A SpaceX, empresa de exploração espacial liderada por Elon Musk, anunciou nesta quarta-feira (3) que o preço de suas ações para a oferta pública inicial (IPO) será de US$ 135. A operação ocorrerá na bolsa de Nova York, marcando a entrada oficial da companhia no mercado de capitais.
Para quem não está familiarizado com o termo, o IPO (Initial Public Offering) é a primeira vez que uma empresa vende suas ações para o público geral. Esse processo permite que a companhia capte recursos para expansão e que investidores passem a negociar seus papéis abertamente no mercado.
A estratégia de Musk foge aos padrões de Wall Street. A divulgação do preço uma semana antes da oferta é um movimento raro em grandes IPOs nos Estados Unidos, reforçando a imagem do empresário como alguém que desafia as convenções do mercado financeiro.
A meta de captação é ambiciosa: a SpaceX pretende levantar US$ 75 bilhões, o que representaria o maior valor já obtido em um IPO global.
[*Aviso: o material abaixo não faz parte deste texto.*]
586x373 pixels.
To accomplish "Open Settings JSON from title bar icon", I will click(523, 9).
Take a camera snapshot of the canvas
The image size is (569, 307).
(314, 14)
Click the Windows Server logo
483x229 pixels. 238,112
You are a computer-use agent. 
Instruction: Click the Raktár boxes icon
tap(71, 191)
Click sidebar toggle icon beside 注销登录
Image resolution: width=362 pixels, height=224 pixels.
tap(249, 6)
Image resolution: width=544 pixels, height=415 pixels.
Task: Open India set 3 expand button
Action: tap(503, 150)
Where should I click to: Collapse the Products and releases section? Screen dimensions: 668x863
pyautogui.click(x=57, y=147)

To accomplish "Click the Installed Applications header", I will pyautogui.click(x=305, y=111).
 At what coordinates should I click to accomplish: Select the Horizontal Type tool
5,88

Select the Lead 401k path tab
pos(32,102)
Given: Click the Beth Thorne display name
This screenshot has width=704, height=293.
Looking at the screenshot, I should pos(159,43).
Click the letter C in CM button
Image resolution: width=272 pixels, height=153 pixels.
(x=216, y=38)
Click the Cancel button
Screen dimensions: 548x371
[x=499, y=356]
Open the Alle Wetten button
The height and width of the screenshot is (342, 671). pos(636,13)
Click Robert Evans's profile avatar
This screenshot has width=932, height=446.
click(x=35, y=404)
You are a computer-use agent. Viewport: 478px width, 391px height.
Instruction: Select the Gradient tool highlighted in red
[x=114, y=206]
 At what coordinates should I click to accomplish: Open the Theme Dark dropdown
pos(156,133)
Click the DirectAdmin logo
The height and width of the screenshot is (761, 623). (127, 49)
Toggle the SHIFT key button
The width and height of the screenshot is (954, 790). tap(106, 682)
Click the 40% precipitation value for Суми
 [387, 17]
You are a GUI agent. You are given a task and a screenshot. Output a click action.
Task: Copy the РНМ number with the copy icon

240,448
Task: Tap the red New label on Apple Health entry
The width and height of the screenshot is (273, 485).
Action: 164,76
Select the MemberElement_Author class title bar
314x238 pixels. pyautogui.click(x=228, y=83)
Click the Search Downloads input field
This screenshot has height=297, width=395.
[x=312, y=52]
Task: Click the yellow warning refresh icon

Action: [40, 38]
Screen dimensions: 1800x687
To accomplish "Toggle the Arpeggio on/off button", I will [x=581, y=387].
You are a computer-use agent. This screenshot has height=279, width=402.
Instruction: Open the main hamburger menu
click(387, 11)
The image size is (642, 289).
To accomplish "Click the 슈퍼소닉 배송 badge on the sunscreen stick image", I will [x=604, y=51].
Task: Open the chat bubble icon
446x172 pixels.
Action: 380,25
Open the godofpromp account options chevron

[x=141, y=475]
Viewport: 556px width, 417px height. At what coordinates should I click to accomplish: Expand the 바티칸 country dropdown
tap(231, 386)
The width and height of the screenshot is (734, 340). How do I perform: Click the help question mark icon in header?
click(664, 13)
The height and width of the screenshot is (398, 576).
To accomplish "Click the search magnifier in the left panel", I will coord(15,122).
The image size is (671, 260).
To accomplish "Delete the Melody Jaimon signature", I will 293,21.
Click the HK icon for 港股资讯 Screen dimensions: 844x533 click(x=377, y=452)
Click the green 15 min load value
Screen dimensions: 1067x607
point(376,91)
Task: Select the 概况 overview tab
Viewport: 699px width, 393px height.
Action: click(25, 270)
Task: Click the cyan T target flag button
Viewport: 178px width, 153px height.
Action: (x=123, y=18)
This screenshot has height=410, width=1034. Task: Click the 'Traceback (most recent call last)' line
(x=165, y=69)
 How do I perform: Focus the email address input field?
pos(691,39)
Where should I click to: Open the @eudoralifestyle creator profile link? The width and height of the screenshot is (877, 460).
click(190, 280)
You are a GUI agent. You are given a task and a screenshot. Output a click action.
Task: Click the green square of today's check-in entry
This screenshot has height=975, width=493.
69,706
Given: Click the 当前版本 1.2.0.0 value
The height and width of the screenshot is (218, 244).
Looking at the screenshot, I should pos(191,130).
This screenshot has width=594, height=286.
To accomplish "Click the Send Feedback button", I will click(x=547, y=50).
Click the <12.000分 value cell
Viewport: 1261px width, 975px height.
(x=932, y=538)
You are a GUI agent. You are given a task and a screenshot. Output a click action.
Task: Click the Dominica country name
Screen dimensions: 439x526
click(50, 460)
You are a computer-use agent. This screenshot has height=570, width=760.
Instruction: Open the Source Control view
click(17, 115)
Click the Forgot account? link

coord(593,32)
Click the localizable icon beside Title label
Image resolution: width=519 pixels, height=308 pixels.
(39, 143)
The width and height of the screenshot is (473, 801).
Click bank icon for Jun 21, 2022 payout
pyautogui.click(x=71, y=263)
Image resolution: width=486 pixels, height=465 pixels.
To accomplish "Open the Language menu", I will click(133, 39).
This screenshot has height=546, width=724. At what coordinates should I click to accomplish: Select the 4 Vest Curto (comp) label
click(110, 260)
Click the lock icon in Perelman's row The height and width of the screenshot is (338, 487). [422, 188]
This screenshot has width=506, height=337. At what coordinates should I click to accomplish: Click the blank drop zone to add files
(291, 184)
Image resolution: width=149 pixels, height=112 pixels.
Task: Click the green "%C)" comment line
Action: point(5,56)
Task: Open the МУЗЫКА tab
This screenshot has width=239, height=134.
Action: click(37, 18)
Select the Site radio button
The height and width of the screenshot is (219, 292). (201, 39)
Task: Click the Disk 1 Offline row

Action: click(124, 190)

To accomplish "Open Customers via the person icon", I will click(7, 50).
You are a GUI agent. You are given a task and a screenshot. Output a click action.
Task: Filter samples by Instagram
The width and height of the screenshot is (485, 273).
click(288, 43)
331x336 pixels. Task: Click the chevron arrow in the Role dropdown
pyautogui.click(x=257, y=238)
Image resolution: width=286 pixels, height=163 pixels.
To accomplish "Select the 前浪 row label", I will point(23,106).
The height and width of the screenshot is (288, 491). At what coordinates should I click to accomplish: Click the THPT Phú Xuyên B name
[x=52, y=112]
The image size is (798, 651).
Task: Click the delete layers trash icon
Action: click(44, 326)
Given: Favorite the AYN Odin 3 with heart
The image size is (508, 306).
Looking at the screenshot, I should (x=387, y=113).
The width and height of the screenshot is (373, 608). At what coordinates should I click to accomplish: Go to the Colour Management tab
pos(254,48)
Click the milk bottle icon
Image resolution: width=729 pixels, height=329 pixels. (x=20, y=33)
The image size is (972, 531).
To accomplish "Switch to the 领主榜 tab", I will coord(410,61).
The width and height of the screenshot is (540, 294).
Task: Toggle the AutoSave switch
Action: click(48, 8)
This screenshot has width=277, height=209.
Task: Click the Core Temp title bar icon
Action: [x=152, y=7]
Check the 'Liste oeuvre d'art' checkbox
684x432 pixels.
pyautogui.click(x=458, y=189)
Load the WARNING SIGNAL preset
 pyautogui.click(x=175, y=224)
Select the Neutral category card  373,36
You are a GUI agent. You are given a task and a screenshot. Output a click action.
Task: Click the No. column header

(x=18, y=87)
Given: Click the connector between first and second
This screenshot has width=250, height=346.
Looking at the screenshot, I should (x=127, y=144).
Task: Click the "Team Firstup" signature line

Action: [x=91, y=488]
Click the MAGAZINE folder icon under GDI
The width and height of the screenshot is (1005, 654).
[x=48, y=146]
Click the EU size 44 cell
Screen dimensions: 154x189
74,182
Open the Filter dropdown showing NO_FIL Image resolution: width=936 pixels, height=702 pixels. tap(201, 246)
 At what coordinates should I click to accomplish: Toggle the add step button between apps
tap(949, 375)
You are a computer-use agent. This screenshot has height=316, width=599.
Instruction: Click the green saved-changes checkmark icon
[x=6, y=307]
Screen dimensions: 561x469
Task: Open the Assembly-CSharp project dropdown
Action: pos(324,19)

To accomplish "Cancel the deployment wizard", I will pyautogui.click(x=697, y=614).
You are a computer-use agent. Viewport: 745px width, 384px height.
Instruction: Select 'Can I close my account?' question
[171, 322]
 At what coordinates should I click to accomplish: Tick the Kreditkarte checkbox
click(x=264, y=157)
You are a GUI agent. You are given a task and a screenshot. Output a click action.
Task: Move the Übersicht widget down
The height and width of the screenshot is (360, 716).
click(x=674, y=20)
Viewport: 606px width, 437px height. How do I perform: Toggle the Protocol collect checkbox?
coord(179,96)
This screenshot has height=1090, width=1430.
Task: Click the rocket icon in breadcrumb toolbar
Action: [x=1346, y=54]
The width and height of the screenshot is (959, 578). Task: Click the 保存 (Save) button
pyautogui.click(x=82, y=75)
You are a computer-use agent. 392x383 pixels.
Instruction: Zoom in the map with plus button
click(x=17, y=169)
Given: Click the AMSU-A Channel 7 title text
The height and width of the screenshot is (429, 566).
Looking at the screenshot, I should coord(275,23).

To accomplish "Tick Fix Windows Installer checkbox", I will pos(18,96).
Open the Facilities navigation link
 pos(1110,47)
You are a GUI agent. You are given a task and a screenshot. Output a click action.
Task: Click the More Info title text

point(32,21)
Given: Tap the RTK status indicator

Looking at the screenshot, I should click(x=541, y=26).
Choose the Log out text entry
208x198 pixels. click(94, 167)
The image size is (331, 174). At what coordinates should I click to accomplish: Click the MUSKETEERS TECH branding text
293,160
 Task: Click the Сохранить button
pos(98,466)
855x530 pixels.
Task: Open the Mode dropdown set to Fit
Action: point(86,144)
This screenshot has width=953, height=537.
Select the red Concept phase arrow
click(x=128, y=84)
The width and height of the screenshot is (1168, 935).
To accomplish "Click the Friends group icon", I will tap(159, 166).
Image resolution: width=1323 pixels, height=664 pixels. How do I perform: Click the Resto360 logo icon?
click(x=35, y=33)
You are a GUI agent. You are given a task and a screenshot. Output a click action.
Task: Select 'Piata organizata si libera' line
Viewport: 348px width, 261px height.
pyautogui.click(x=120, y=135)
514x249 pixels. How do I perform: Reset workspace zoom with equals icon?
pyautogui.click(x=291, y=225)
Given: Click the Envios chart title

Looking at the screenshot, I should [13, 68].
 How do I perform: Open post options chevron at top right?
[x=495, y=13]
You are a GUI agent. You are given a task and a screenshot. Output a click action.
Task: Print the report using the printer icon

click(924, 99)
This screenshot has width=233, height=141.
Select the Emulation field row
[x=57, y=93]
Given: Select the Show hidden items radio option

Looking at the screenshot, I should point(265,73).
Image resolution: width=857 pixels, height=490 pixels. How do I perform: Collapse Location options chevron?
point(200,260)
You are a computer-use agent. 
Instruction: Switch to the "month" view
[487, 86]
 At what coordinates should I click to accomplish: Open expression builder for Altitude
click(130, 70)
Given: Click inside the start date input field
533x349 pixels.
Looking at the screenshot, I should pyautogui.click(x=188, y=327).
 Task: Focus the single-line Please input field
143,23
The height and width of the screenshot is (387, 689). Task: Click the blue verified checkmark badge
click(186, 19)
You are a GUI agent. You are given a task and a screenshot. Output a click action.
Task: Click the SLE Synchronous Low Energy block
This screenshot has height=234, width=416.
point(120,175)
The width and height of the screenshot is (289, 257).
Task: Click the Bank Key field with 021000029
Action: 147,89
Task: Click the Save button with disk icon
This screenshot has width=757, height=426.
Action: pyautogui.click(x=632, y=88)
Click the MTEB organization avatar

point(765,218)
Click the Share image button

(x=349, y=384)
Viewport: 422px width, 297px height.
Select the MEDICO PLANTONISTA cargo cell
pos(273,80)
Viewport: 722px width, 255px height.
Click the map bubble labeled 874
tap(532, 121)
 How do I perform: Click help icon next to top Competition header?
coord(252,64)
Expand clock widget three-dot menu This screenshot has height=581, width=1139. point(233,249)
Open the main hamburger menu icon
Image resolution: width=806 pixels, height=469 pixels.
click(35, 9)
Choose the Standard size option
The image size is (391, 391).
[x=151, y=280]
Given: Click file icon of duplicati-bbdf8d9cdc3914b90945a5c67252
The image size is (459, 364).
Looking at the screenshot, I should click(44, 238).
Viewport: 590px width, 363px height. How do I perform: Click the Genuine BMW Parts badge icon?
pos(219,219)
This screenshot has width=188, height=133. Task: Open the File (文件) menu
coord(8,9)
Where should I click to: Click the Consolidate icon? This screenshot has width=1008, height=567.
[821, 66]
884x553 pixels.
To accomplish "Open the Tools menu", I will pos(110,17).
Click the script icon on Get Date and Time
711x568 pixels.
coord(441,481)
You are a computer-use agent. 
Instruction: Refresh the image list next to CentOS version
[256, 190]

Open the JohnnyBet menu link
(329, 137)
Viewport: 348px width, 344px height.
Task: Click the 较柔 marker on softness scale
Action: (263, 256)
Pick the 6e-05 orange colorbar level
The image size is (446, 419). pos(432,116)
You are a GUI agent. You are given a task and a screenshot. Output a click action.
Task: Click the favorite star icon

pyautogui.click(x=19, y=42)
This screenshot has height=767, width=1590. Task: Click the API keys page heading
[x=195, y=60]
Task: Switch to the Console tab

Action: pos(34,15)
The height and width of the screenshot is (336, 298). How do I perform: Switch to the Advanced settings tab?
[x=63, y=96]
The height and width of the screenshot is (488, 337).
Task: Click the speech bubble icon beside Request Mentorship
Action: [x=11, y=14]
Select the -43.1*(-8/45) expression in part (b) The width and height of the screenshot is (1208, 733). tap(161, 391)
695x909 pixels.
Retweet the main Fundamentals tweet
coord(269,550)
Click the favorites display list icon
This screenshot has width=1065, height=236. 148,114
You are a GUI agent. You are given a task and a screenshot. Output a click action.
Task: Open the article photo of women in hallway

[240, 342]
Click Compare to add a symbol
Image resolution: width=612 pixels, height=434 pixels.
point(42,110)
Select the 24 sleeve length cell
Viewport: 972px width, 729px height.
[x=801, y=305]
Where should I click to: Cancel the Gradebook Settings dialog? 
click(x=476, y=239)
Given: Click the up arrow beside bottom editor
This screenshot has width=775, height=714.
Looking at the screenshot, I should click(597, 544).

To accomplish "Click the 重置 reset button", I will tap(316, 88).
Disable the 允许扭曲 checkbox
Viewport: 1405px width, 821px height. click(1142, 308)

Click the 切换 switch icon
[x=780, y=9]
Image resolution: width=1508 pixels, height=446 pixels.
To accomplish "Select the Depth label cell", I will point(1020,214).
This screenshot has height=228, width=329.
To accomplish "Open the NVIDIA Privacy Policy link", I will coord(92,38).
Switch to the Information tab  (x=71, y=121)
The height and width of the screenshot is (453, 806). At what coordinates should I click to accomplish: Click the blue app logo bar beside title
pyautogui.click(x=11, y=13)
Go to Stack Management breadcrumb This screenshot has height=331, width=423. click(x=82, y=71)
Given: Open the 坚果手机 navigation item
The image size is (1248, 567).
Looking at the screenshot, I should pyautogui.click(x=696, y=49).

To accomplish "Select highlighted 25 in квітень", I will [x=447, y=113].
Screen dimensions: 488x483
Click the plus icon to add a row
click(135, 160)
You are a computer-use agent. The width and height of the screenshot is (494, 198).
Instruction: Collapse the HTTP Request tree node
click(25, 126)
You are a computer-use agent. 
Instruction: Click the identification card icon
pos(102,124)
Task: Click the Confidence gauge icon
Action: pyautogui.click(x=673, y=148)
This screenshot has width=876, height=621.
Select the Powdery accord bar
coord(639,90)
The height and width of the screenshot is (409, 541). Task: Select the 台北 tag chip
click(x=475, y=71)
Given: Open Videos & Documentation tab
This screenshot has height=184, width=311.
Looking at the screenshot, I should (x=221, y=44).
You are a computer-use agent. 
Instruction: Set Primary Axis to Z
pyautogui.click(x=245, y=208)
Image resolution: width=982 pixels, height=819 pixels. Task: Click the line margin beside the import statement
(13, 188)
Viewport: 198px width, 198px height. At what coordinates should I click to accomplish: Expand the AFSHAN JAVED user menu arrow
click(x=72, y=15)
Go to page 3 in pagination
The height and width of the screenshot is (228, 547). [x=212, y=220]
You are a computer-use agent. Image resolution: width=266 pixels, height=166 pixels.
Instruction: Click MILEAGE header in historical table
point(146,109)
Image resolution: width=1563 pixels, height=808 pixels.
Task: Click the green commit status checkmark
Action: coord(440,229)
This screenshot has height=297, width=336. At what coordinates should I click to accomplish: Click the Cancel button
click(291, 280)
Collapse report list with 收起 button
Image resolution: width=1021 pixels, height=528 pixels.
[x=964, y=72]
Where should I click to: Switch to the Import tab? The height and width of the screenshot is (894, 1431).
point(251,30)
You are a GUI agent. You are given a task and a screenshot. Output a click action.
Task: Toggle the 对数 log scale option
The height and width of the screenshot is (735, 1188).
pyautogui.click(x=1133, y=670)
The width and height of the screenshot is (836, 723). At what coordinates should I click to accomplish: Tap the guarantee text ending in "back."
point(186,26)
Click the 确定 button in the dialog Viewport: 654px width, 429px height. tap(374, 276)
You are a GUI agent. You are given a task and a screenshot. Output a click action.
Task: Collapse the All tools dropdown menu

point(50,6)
Com isso, a empresa seria avaliada em US$ 1,75 trilhão, posicionando-a imediatamente entre as dez companhias mais valiosas dos Estados Unidos.
O cronograma prevê que a apresentação para investidores comece na próxima quinta-feira (10). A definição final do preço deve ocorrer em 11 de junho, com o início da negociação das ações na Nasdaq previsto para o dia seguinte.
Além do preço, Musk propõe mudanças na governança e na distribuição dos papéis. Ele defende uma maior participação de investidores individuais e uma inclusão mais rápida da empresa em índices financeiros, embora mantenha a estrutura para garantir seu controle sobre a gestão da companhia.
“Nada neste IPO é normal em qualquer aspecto, mas, por outro lado, este é o maior IPO da história, então talvez isso não seja surpreendente”, afirmou um investidor que pretende adquirir as ações.
Atualmente, a empresa passa pelo chamado roadshow, etapa em que bancos e executivos consultam investidores para validar a faixa de preço. Enquanto a SpaceX busca a avaliação de US$ 1,75 trilhão, parte do mercado sugeria valores próximos a US$ 1,5 trilhão ou menos.
A operação gerou uma corrida entre grandes instituições financeiras, motivada pela reputação de Musk e pelo potencial de arrecadação de taxas milionárias. Bancos como Mizuho, Deutsche Bank, UBS e Barclays foram incentivados a focar em investidores pessoas físicas de alta renda, diversificando o público que tradicionalmente era composto apenas por grandes gestoras de ativos e fundos hedge.